- Exercise: Take the records below and copy them exactly.

═══ Data provided ═══

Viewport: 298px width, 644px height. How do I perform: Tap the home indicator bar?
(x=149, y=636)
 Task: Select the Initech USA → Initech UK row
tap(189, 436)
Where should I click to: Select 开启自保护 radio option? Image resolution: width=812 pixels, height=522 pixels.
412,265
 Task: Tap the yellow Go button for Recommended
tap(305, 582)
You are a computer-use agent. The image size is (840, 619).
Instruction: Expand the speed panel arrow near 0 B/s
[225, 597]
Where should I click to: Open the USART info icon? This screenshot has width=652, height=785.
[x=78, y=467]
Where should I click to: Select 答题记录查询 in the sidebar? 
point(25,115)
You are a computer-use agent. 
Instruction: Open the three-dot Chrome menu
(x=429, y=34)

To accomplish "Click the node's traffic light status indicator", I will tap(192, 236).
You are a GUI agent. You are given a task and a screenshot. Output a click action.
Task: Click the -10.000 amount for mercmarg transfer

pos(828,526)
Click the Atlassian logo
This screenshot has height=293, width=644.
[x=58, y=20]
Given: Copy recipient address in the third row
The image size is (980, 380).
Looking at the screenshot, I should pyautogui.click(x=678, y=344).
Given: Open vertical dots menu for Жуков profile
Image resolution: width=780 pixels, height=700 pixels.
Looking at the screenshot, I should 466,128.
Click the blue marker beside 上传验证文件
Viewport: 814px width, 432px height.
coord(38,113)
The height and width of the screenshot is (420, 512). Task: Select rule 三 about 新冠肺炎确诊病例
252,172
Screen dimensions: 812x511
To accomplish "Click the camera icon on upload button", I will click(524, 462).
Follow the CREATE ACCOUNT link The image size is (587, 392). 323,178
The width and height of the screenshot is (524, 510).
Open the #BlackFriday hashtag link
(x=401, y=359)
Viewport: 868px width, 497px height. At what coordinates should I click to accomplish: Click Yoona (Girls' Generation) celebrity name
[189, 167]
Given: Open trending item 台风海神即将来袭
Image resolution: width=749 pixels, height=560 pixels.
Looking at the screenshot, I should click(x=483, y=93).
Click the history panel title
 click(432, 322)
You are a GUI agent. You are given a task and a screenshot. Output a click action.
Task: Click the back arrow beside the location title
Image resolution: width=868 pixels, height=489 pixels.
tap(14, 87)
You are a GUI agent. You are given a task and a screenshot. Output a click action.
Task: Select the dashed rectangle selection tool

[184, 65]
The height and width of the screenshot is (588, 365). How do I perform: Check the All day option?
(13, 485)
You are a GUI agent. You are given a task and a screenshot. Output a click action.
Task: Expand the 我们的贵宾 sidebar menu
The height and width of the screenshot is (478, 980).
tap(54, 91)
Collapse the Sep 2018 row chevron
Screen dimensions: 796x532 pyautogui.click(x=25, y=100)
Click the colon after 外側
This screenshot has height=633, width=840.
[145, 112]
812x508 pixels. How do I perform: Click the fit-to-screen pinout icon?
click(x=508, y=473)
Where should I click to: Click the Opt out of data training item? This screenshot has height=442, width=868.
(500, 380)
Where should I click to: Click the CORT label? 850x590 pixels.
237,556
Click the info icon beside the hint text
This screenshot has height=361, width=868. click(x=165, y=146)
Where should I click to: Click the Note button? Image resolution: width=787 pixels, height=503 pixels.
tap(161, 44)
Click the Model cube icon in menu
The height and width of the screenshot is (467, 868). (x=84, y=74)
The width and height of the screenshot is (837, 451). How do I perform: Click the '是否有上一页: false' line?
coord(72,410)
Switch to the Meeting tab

═══

- Reply:
Viewport: 298px width, 644px height. How do I perform: Tap the home indicator bar?
(x=149, y=636)
 Task: Select the Initech USA → Initech UK row
tap(189, 436)
Where should I click to: Select 开启自保护 radio option? Image resolution: width=812 pixels, height=522 pixels.
412,265
 Task: Tap the yellow Go button for Recommended
tap(305, 582)
You are a computer-use agent. The image size is (840, 619).
Instruction: Expand the speed panel arrow near 0 B/s
[225, 597]
Where should I click to: Open the USART info icon? This screenshot has width=652, height=785.
[x=78, y=467]
Where should I click to: Select 答题记录查询 in the sidebar? 
point(25,115)
You are a computer-use agent. 
Instruction: Open the three-dot Chrome menu
(x=429, y=34)

To accomplish "Click the node's traffic light status indicator", I will tap(192, 236).
You are a GUI agent. You are given a task and a screenshot. Output a click action.
Task: Click the -10.000 amount for mercmarg transfer

pos(828,526)
Click the Atlassian logo
This screenshot has height=293, width=644.
[x=58, y=20]
Given: Copy recipient address in the third row
The image size is (980, 380).
Looking at the screenshot, I should pyautogui.click(x=678, y=344).
Given: Open vertical dots menu for Жуков profile
Image resolution: width=780 pixels, height=700 pixels.
Looking at the screenshot, I should 466,128.
Click the blue marker beside 上传验证文件
Viewport: 814px width, 432px height.
coord(38,113)
The height and width of the screenshot is (420, 512). Task: Select rule 三 about 新冠肺炎确诊病例
252,172
Screen dimensions: 812x511
To accomplish "Click the camera icon on upload button", I will click(524, 462).
Follow the CREATE ACCOUNT link The image size is (587, 392). 323,178
The width and height of the screenshot is (524, 510).
Open the #BlackFriday hashtag link
(x=401, y=359)
Viewport: 868px width, 497px height. At what coordinates should I click to accomplish: Click Yoona (Girls' Generation) celebrity name
[189, 167]
Given: Open trending item 台风海神即将来袭
Image resolution: width=749 pixels, height=560 pixels.
Looking at the screenshot, I should click(x=483, y=93).
Click the history panel title
 click(432, 322)
You are a GUI agent. You are given a task and a screenshot. Output a click action.
Task: Click the back arrow beside the location title
Image resolution: width=868 pixels, height=489 pixels.
tap(14, 87)
You are a GUI agent. You are given a task and a screenshot. Output a click action.
Task: Select the dashed rectangle selection tool

[184, 65]
The height and width of the screenshot is (588, 365). How do I perform: Check the All day option?
(13, 485)
You are a GUI agent. You are given a task and a screenshot. Output a click action.
Task: Expand the 我们的贵宾 sidebar menu
The height and width of the screenshot is (478, 980).
tap(54, 91)
Collapse the Sep 2018 row chevron
Screen dimensions: 796x532 pyautogui.click(x=25, y=100)
Click the colon after 外側
This screenshot has height=633, width=840.
[145, 112]
812x508 pixels. How do I perform: Click the fit-to-screen pinout icon?
click(x=508, y=473)
Where should I click to: Click the Opt out of data training item? This screenshot has height=442, width=868.
(500, 380)
Where should I click to: Click the CORT label? 850x590 pixels.
237,556
Click the info icon beside the hint text
This screenshot has height=361, width=868. click(x=165, y=146)
Where should I click to: Click the Note button? Image resolution: width=787 pixels, height=503 pixels.
tap(161, 44)
Click the Model cube icon in menu
The height and width of the screenshot is (467, 868). (x=84, y=74)
The width and height of the screenshot is (837, 451). How do I perform: Click the '是否有上一页: false' line?
coord(72,410)
Switch to the Meeting tab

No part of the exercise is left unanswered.